Avant donc que les universitaires s'en emparent, l'histoire de la quenelle nous apparaît plus ordinaire dans les faits. En 2003, Dieudonné, sur le réseau France 3, se présente vêtu d'un treillis, en cagoule, avec des papillotes et un chapeau de juif orthodoxe sur la tête. À la fin du sketch, il lève le bras et lance «IsraHeil»! Tout
de suite, c'est la polémique. «C'est le moment où il bascule, nous dit l'historien Stéphane François de l'Université de Valenciennes, spécialiste des contre-cultures et de l'extrême-droite. Pour lui, «Dieudonné a un problème identitaire, il se réfère alors à des groupes radicaux racialistes américains noirs, comme par exemple la Nation de l'Islam, pour expliquer que les Juifs ont eu des parts dans la traite négrière. À ce moment-là, une fracture se crée chez lui, il glisse dans le conspirationnisme» (Le Figaro). Dans la foulée des attentats de 2001, il faut dire que le conspirationnisme se retrouvait partout en Occident! Plus les spectacles de Dieudonné seront dénoncés ou interdits, plus l'idée conspirationniste fera son chemin. La vulgarité y ajoutant le piment de la révolte. Mis en candidature en 2009, il lâche : «L'idée de glisser ma petite quenelle dans le fond du fion du sionisme est un projet qui me reste très cher». Pas besoin des leçons du docteur Freud pour comprendre ce que cela veut dire. Et, de fait, son épouse s'empressera de déposer comme marque (trade mark) l'invention de la quenelle. Depuis, monsieur se défoule et madame encaisse.

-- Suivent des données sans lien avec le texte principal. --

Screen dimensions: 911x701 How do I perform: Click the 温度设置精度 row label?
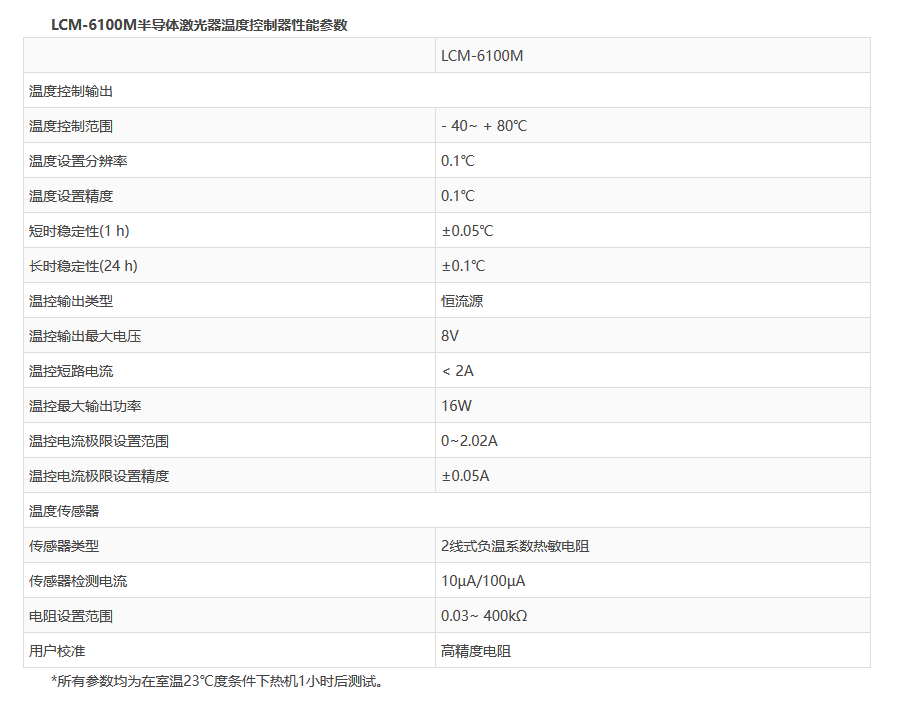pyautogui.click(x=71, y=196)
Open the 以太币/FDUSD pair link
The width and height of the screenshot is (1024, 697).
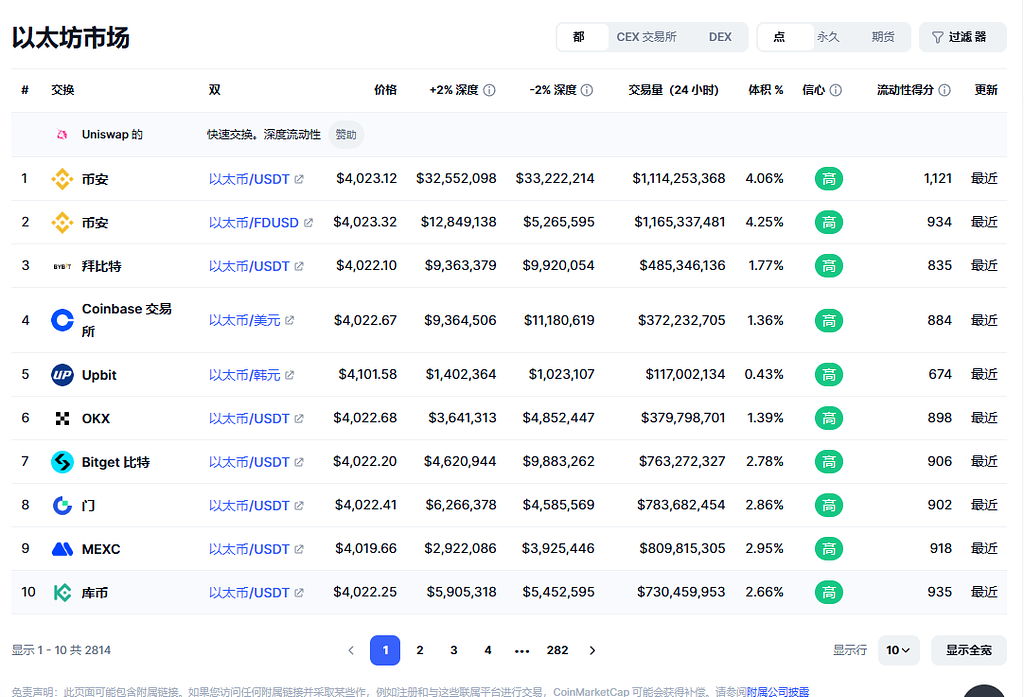pyautogui.click(x=254, y=222)
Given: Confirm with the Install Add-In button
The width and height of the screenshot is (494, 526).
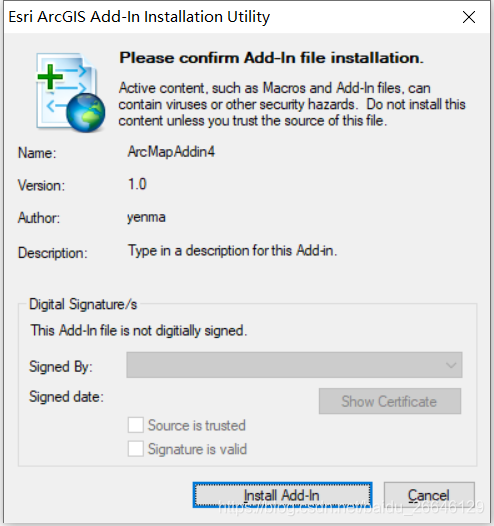Looking at the screenshot, I should coord(282,495).

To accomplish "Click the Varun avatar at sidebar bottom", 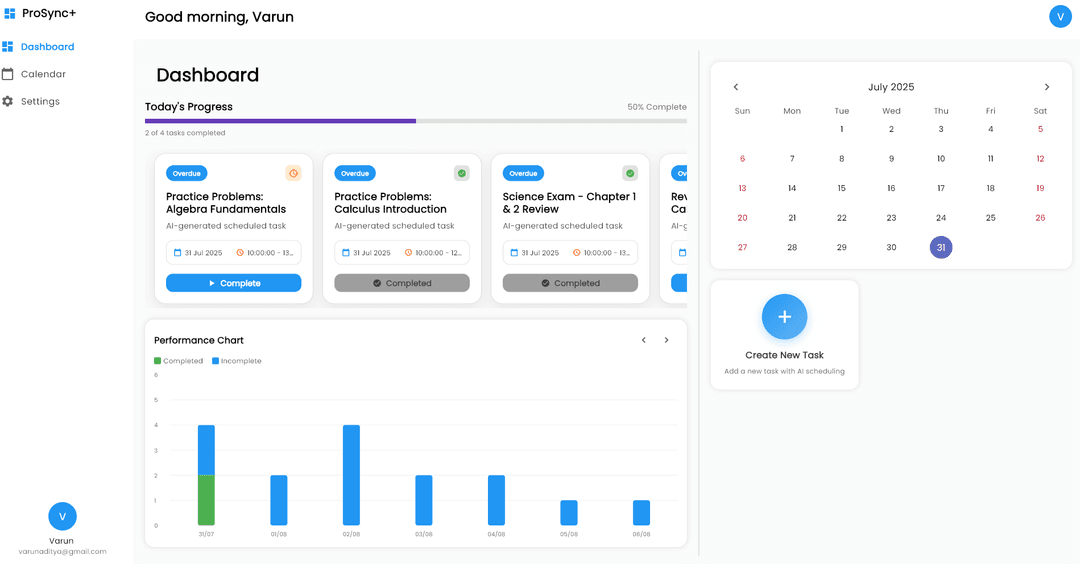I will [x=62, y=516].
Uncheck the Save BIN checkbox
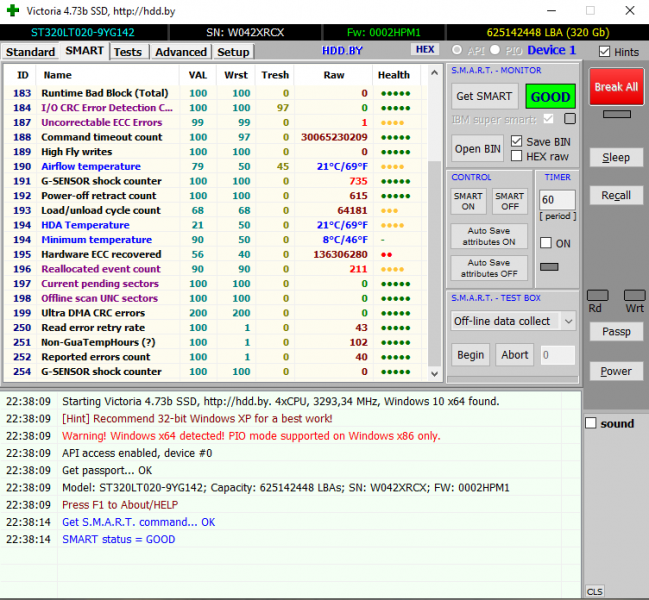This screenshot has height=600, width=649. click(517, 142)
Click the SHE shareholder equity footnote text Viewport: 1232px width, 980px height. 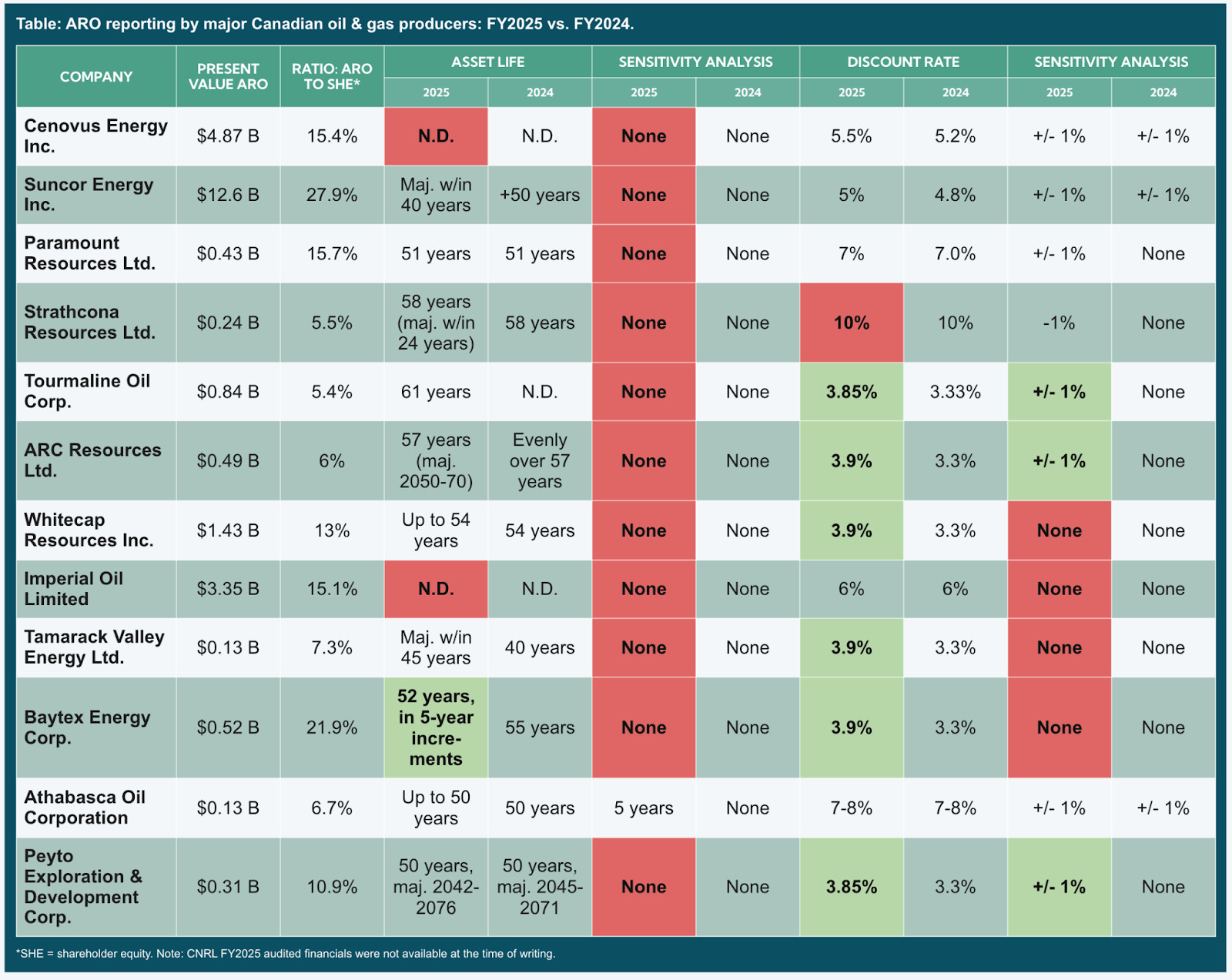pos(285,954)
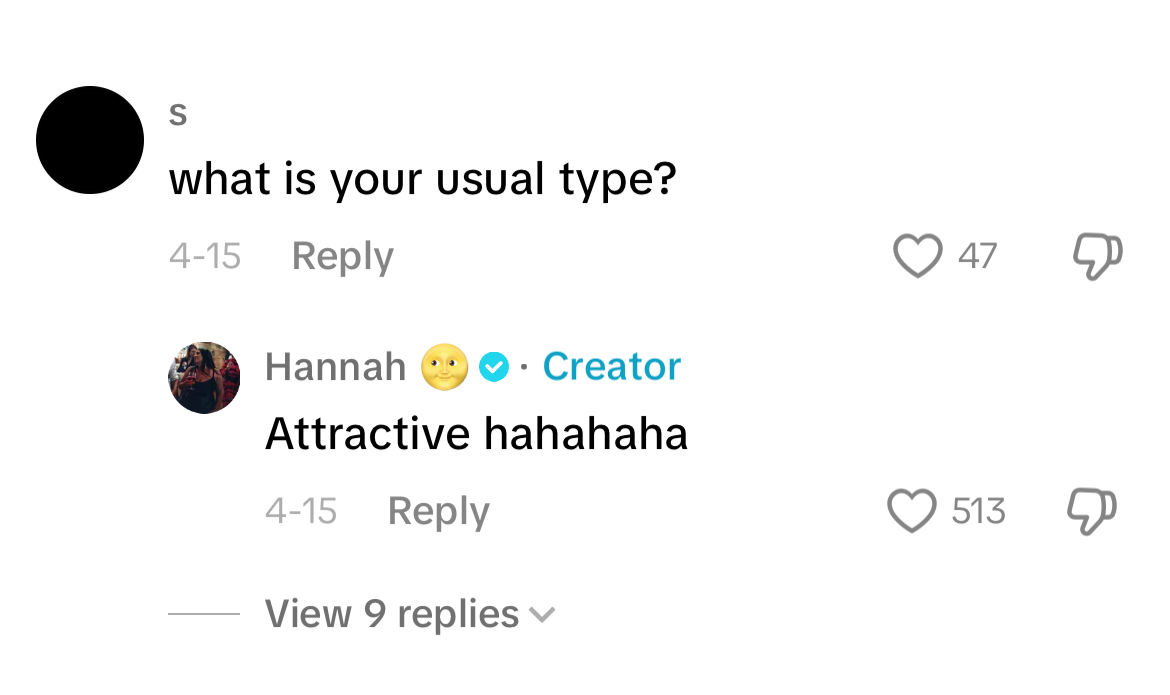
Task: Dislike the comment from user s
Action: point(1097,256)
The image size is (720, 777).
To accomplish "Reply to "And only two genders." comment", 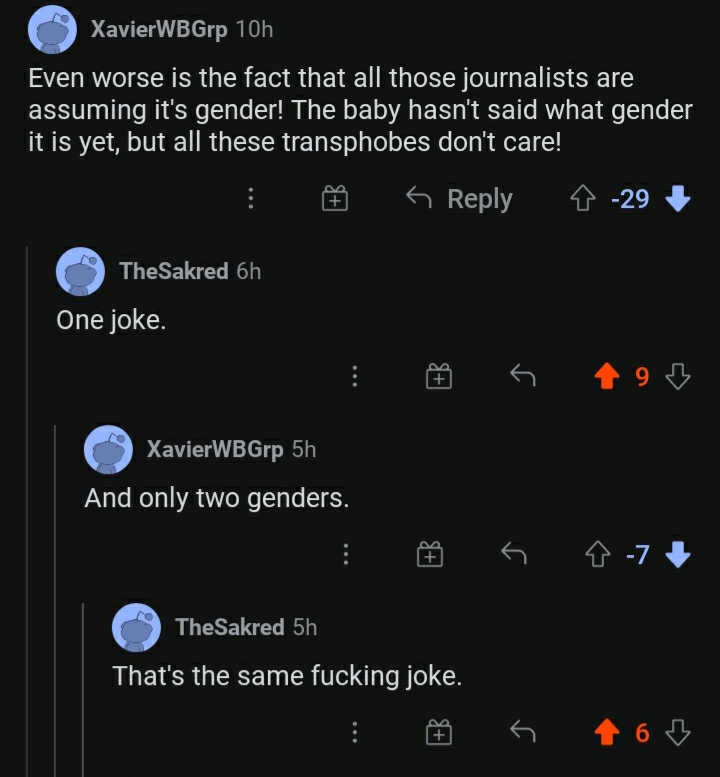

Les ennemis de Dieudonné colligent toutes les images qui circulent sur les média sociaux illustrant les swings de la quenelle. Au départ, on trouve ça odieux, puis puérile. Les jeunes des banlieues s’en donnent à
cœur joie vilipendant l’ennemi sioniste pour les torts faits aux Palestiniens, et, pourquoi pas, à la terre entière? Bien que je doute que tout cela marque un pli sur la différence pour les Palestiniens expulsés des territoires occupés et ceux qui vivent dans la bande de Gaza ou autres territoires contrôlés par le Hamas, ces jeunes musulmans de banlieue croient participer à la grande aventure de la conquête de Jérusalem par l’Islam et l’expulsion définitive des Juifs de Palestine. Ces jeunes gens sont plus pathétiques que vraiment hideux. Ce sont encore des enfants et la facilité avec laquelle on les manipule – par qui? Les intégristes musulmans? Des agents du Mossad? Des belettes du Front National? – n’est pas très éloignée de la manière dont on recrute des enfants-soldats en Afrique. Quand certains sont finalement armés et lancés contre un café juif ou une synagogue ou pire, une école; généralement, ça fait des dégâts terribles. Pour ceux qui prennent la quenelle comme une mode transitoire et sans gravité, il faudrait y penser.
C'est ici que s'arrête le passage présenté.